My current cycling tank ph is 7.5. I was curious as to how this compared to the tap water and it was also 7.5. I would like to try to lower the ph to at least 7 if I'm going to lower it at all.

I have read that water with high alkalinity will have a ph of 7.4 - 8.4 and will be hard to change but that the alkalinity and ph of the water will gradually be lowered by the nitrogen cycle. I am still in the early stages of the nitogen cycle and dunno how much to expect the ph to drop. Any one have an idea as to how much my ph might go down and if it doesn't go down, what are some opinions on the best way to lower it? R/O water???


----------



## Grosse Gurke (Jan 3, 2003)

My ph is high...around 8, and I wouldnt even think of lowering it. My kh is pretty high also so the ph is very stable. It would be just too much work to adjust the ph in the new water before every water change.
If I was you, the most I would do is toss in some drift wood, or maybe try peat in the filters...but that is about it. I have very healthy fish, just take a little extra time to acclimate them.


----------



## Puma (Jan 27, 2004)

unless you intend to breed discus, or possibly some imported black-water apistos you dont need to mess with your ph.

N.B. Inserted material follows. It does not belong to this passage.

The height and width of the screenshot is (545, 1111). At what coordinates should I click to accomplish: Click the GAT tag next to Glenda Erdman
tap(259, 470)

just do water changes once a week and keep it stable, you wont have any problems with captive raised fish.


----------



## PiranhasaurusRex (Feb 23, 2004)

Thankx fellas.







I need some wood anyway, it just looks cool.


----------



## DonD (Mar 11, 2004)

Unless you are planning on keeping SA's or Westies, I too do not see any reason to lower it. Thats just right for most CA's and Malawi cichlids.
As for the lowering of the pH from the nitroge cycle, that occurs gradually over a period of time. If you do regular water changes every week or two, that shouldnt be a factor.


----------



## Grosse Gurke (Jan 3, 2003)

Thanks Don, I had heard about the cycle lowering the ph but hadnt really bought into it.


----------



## acehigh (Mar 5, 2004)

You will find with time, the water will become a little more acidic with decaying waste, So should lower a little.

I believe the problem with RO water is it removes alot of metals and makes the water alot more pure, this leves the water with little buffering capability. So cemicals have to be added to help stablize the ph.


----------